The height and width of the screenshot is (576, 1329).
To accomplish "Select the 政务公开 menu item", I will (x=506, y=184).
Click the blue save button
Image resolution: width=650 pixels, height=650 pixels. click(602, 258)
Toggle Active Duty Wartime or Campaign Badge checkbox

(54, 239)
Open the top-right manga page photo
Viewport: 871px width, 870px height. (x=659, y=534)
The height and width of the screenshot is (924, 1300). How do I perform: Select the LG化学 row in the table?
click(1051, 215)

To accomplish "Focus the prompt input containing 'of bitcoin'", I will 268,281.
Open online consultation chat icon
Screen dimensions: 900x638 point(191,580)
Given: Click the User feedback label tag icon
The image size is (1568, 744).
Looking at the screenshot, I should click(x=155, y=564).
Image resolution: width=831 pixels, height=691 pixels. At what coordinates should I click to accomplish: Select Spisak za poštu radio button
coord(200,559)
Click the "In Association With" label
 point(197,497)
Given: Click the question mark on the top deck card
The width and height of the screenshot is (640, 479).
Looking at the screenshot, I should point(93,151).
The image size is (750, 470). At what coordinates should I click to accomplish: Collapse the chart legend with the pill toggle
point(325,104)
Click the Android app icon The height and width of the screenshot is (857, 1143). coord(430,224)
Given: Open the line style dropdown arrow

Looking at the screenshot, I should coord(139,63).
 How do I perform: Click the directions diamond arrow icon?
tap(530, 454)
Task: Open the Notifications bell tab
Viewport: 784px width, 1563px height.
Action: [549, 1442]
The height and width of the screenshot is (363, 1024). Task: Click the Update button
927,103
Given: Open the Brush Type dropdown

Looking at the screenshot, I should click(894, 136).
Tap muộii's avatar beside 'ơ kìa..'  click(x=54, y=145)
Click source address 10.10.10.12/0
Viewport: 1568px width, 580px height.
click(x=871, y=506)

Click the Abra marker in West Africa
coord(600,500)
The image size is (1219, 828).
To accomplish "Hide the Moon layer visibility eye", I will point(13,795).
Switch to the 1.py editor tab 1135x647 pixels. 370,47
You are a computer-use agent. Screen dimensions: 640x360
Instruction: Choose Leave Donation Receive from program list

☆ ☆ ☆ ☆

• _WORK REQUEST_
Could you restate every record word for word?

• _RESPONSE TO THE TASK_
The height and width of the screenshot is (576, 1329).
To accomplish "Select the 政务公开 menu item", I will (x=506, y=184).
Click the blue save button
Image resolution: width=650 pixels, height=650 pixels. click(602, 258)
Toggle Active Duty Wartime or Campaign Badge checkbox

(54, 239)
Open the top-right manga page photo
Viewport: 871px width, 870px height. (x=659, y=534)
The height and width of the screenshot is (924, 1300). How do I perform: Select the LG化学 row in the table?
click(1051, 215)

To accomplish "Focus the prompt input containing 'of bitcoin'", I will 268,281.
Open online consultation chat icon
Screen dimensions: 900x638 point(191,580)
Given: Click the User feedback label tag icon
The image size is (1568, 744).
Looking at the screenshot, I should click(x=155, y=564).
Image resolution: width=831 pixels, height=691 pixels. At what coordinates should I click to accomplish: Select Spisak za poštu radio button
coord(200,559)
Click the "In Association With" label
 point(197,497)
Given: Click the question mark on the top deck card
The width and height of the screenshot is (640, 479).
Looking at the screenshot, I should point(93,151).
The image size is (750, 470). At what coordinates should I click to accomplish: Collapse the chart legend with the pill toggle
point(325,104)
Click the Android app icon The height and width of the screenshot is (857, 1143). coord(430,224)
Given: Open the line style dropdown arrow

Looking at the screenshot, I should coord(139,63).
 How do I perform: Click the directions diamond arrow icon?
tap(530, 454)
Task: Open the Notifications bell tab
Viewport: 784px width, 1563px height.
Action: [549, 1442]
The height and width of the screenshot is (363, 1024). Task: Click the Update button
927,103
Given: Open the Brush Type dropdown

Looking at the screenshot, I should click(894, 136).
Tap muộii's avatar beside 'ơ kìa..'  click(x=54, y=145)
Click source address 10.10.10.12/0
Viewport: 1568px width, 580px height.
click(x=871, y=506)

Click the Abra marker in West Africa
coord(600,500)
The image size is (1219, 828).
To accomplish "Hide the Moon layer visibility eye", I will point(13,795).
Switch to the 1.py editor tab 1135x647 pixels. 370,47
You are a computer-use agent. Screen dimensions: 640x360
Instruction: Choose Leave Donation Receive from program list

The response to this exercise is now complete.